-- start Available data --

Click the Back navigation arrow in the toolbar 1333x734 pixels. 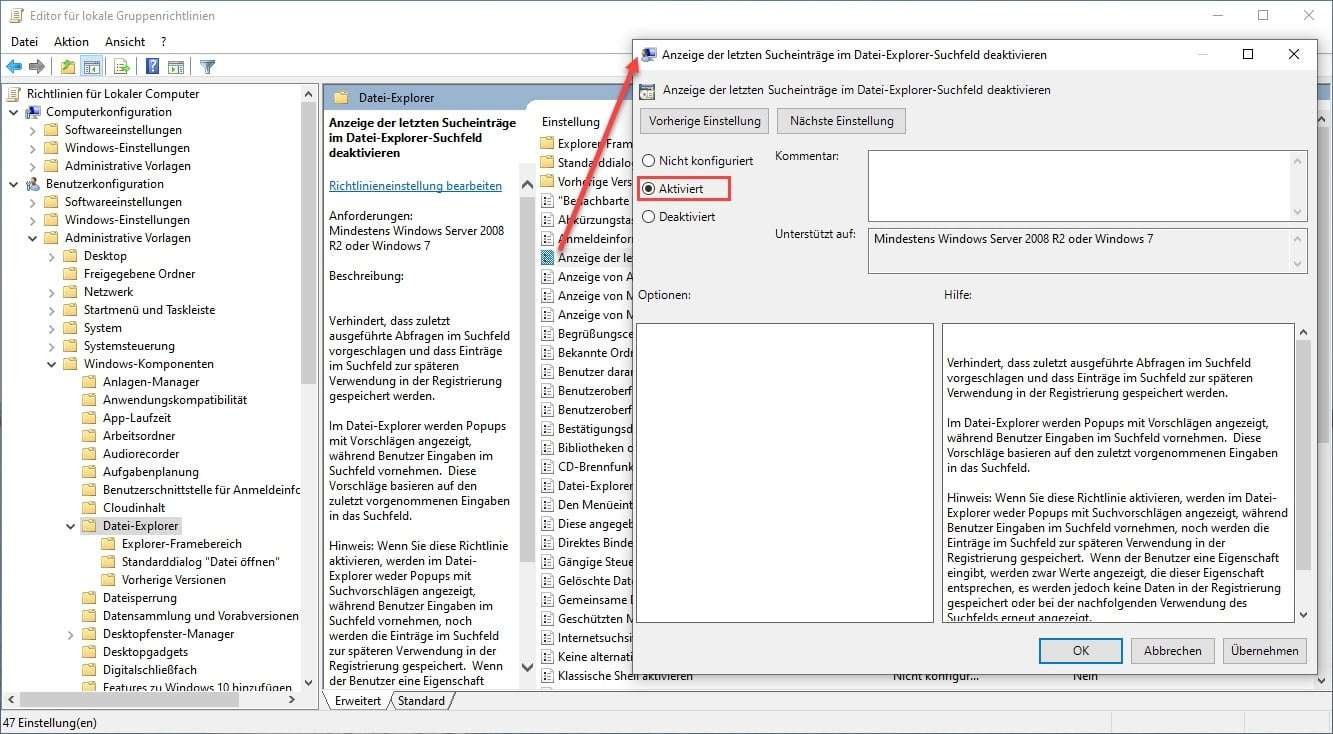[x=14, y=66]
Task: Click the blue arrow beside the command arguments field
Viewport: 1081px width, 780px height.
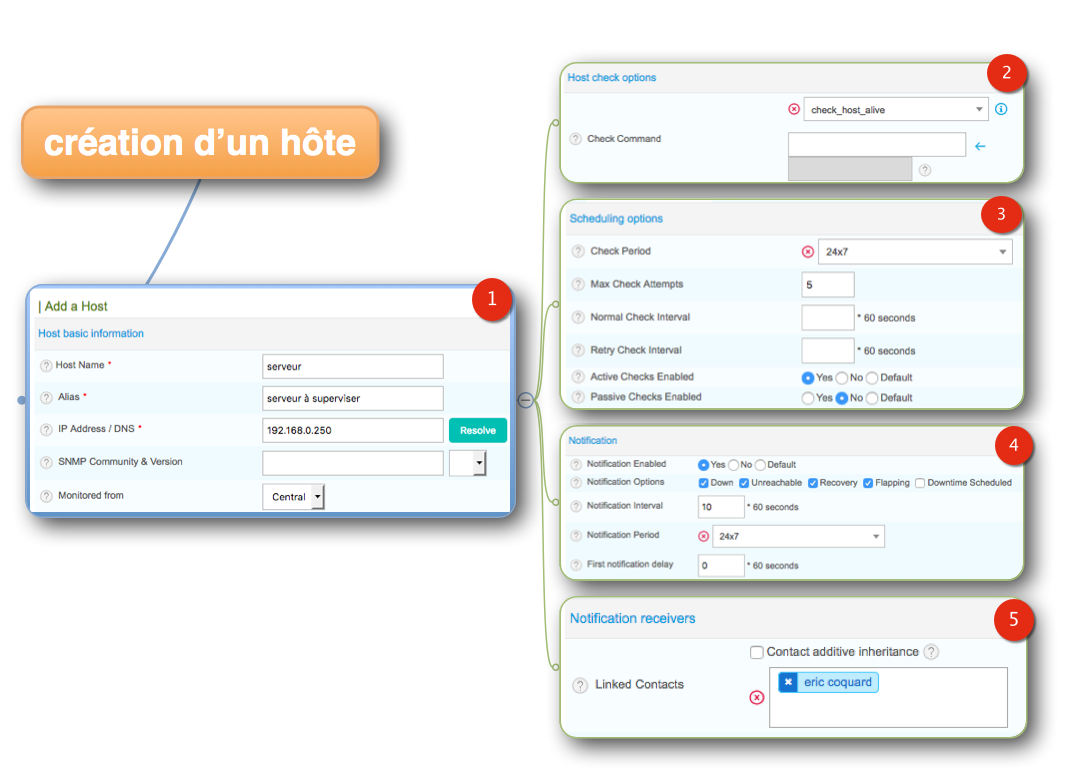Action: tap(980, 146)
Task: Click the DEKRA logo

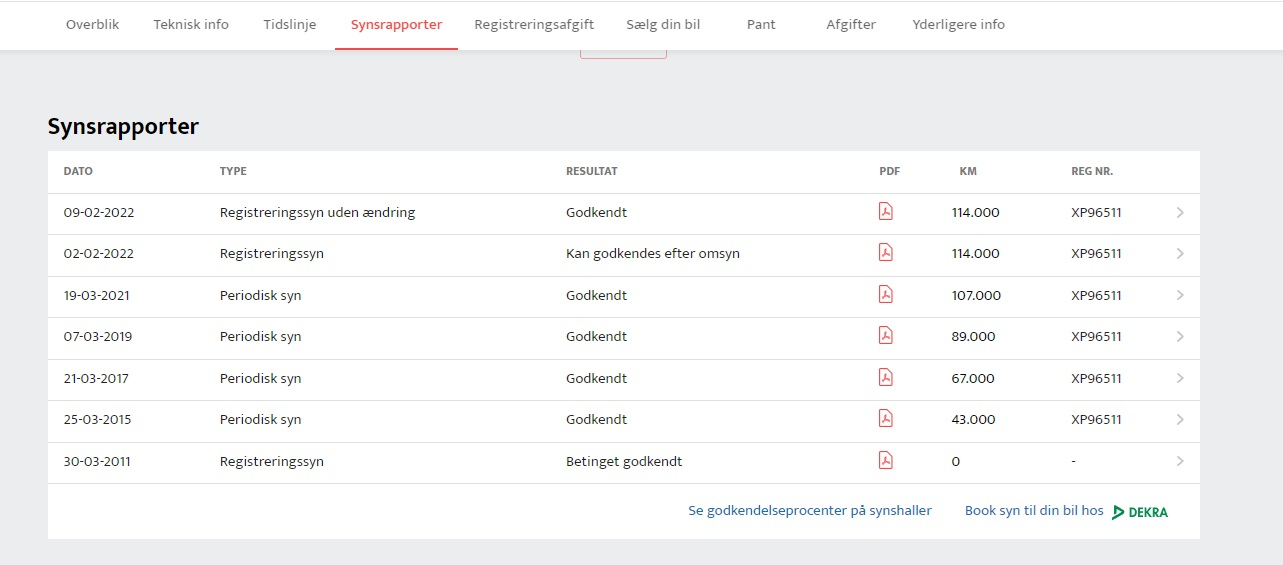Action: pos(1140,512)
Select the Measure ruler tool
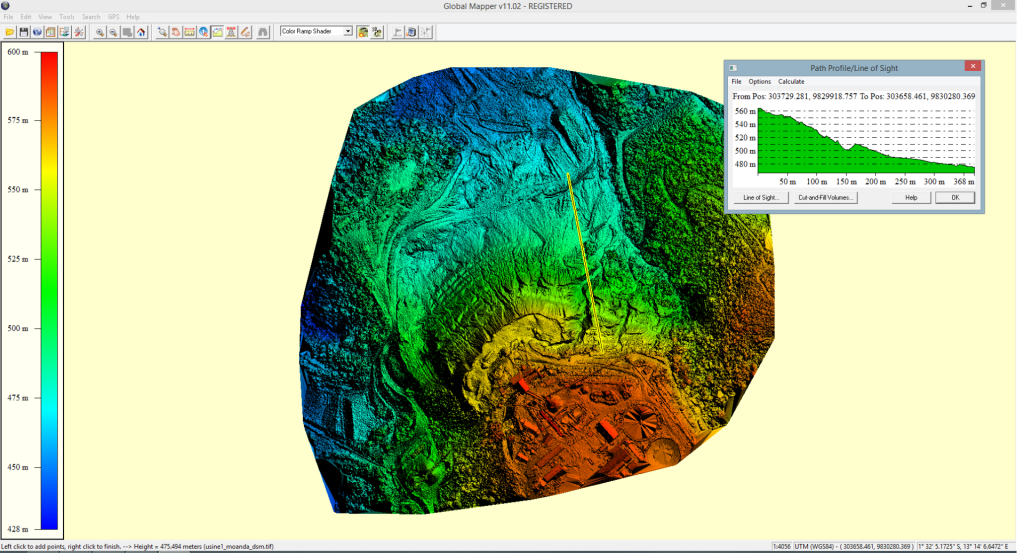 click(x=189, y=32)
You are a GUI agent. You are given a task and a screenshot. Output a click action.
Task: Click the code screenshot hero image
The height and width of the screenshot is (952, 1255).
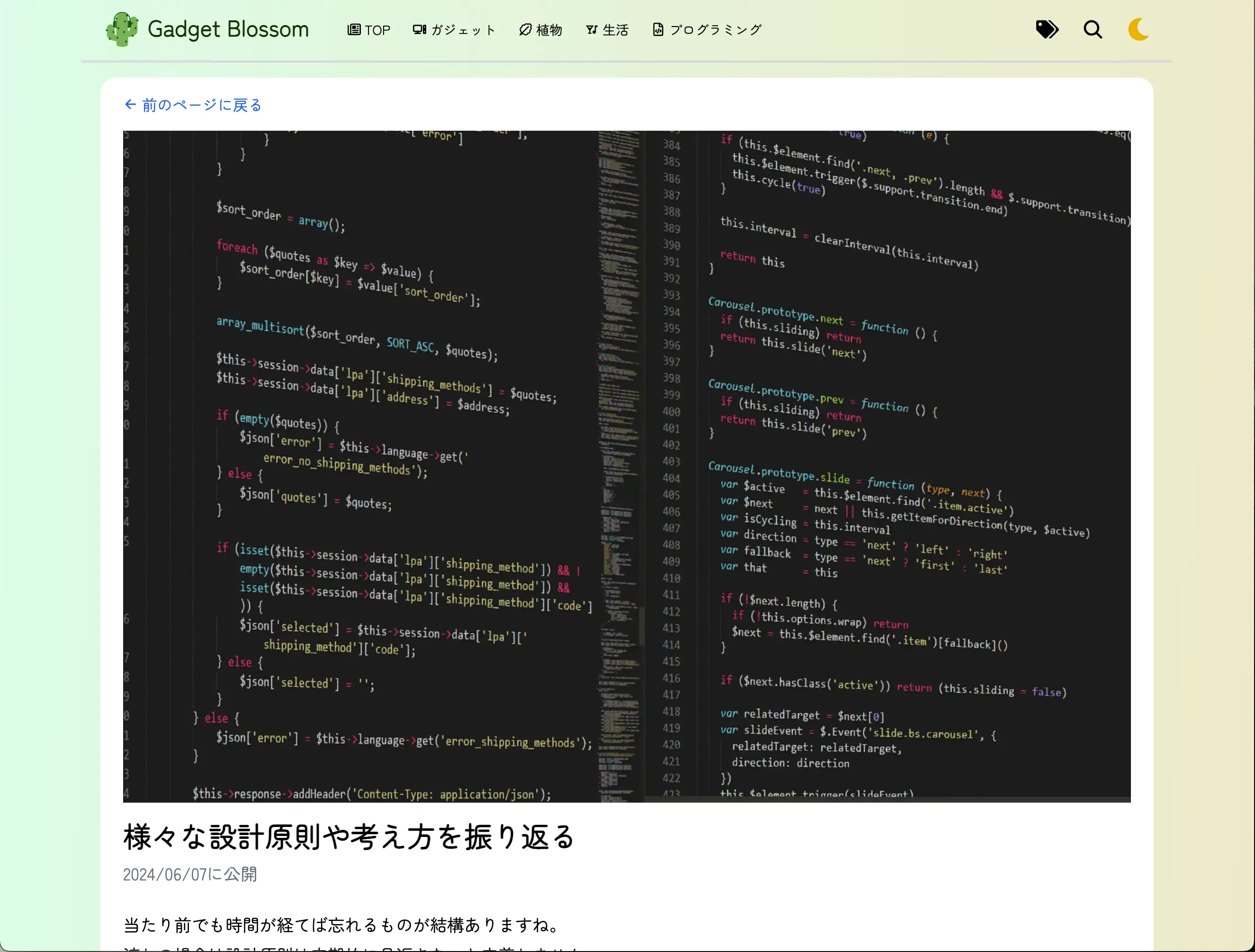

-- end Available data --

Can you retype the lines starting at the one that contains "Select the Measure ruler tool" and ending at the final line, leaving the pictures out?

Expected answer
Select the Measure ruler tool
 click(x=189, y=32)
You are a GUI agent. You are given a task and a screenshot. Output a click action.
Task: Click the code screenshot hero image
The height and width of the screenshot is (952, 1255).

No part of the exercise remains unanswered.